Consistency Models in Distributed Systems
Consistency Models: Practical Examples
1. Linearizability (Strong Consistency)
Banking Example: You withdraw $200 from an ATM. Your spouse checks the balance at another ATM immediately after and sees the updated amount.
- When needed: Financial transactions, inventory systems
- Systems: Google Spanner, traditional RDBMS with synchronous replication
2. Sequential Consistency
Document Editing Example: Alice adds paragraph A, Bob adds paragraph B. All users see both paragraphs in the same order (either A→B or B→A), but not necessarily matching real-time order.
- When needed: When operation order matters but real-time guarantees don’t
- Systems: Many distributed databases with strong consistency settings
3. Causal Consistency
Social Media Example: Post → Comment → Reply always appear in that order to all users, but unrelated posts may appear in different orders.
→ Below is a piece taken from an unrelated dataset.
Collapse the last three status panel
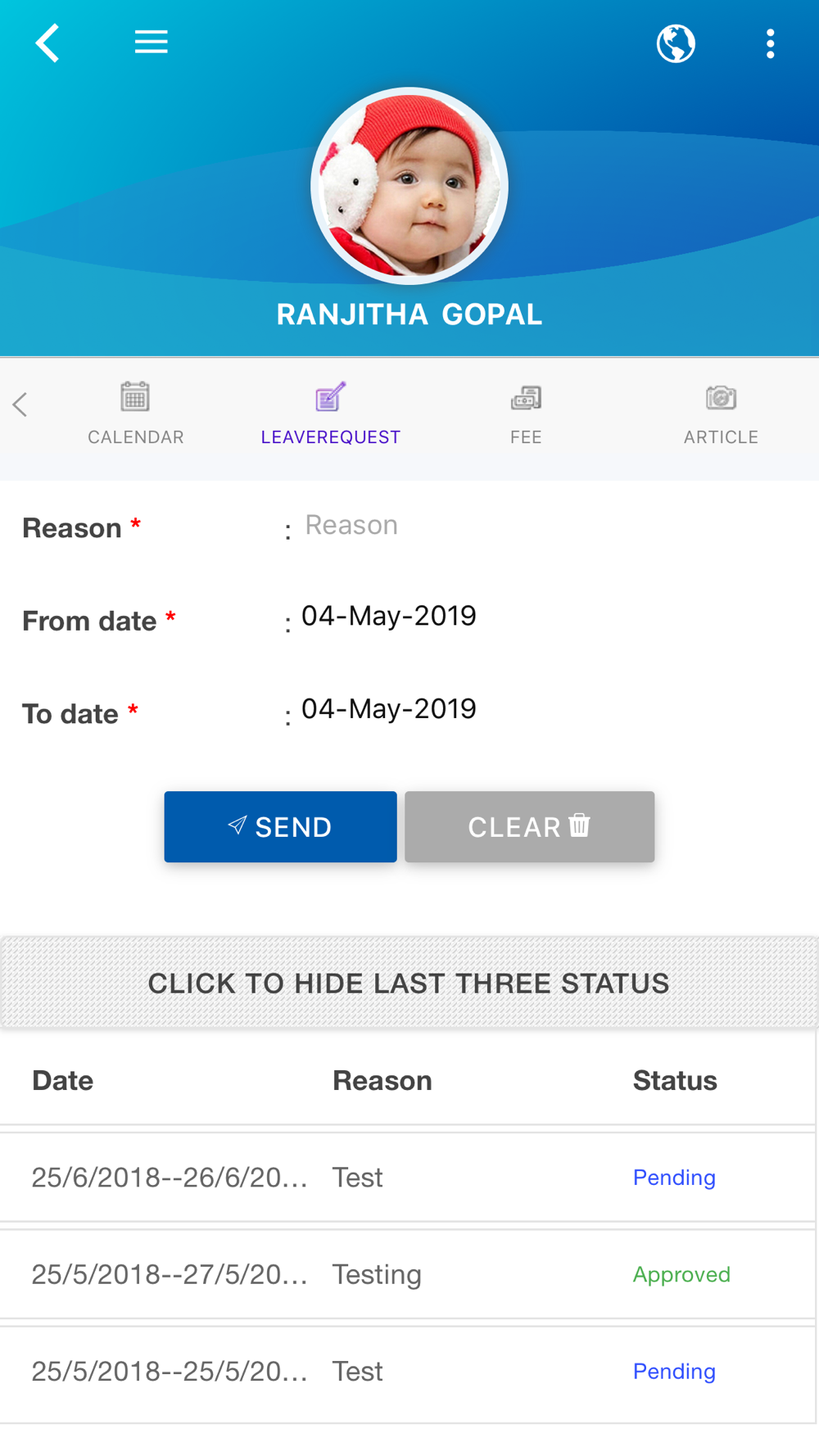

- When needed: Conversation threads, event dependencies
- Systems: ZooKeeper, COPS (Clusters of Order-Preserving Servers)
4. Session Guarantees
- Read Your Writes: Update your profile picture and immediately see the change yourself
- Monotonic Reads: Once you see posts 1-10, you’ll never see only posts 1-8 later
- Consistent Prefix: If you see “How are you?”, you’ll always see the preceding “Hi” message
- When needed: User-focused applications where personal consistency matters
- Systems: MongoDB, Redis, most modern databases
5. Eventual Consistency
DNS Example: Change your website’s IP address. Some users get the new address immediately, others temporarily get the old one, but eventually all see the new address.
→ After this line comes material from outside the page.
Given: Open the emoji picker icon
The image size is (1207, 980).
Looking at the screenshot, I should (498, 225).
- When needed: High availability requirements, geographically distributed systems
- Systems: Amazon DynamoDB, Cassandra, Riak
6. Conflict Resolution Approaches
Calendar Example: You and a colleague both schedule different meetings at 2 PM while offline. When reconnecting, the system must resolve this conflict.
- Last-write-wins: Most recent change prevails (based on timestamps)
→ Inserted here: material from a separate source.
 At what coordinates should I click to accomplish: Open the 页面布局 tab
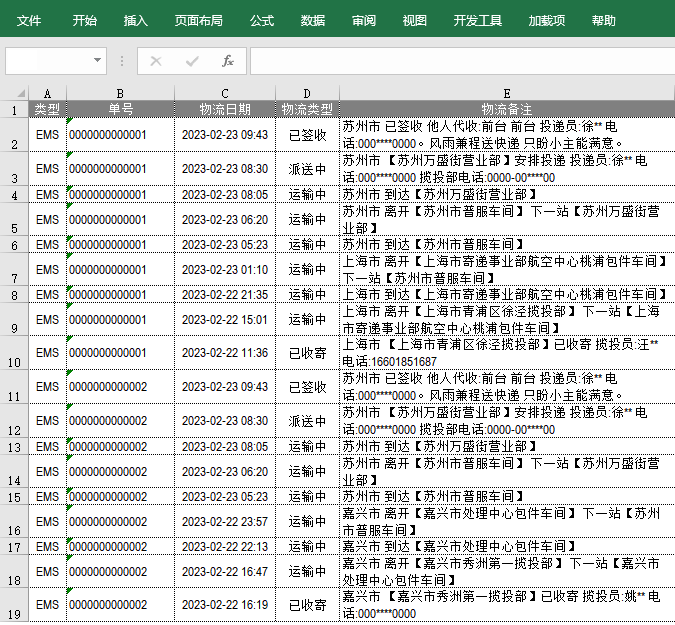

- CRDTs: Mathematical structures that automatically merge (used in collaborative editors)
- Application-specific: Custom logic (e.g., meeting with more attendees wins)
- Systems: CouchDB, Figma, Google Docs
The right consistency model depends on your application’s requirements around correctness, availability, and performance. Stronger consistency typically means higher latency and reduced availability during network partitions.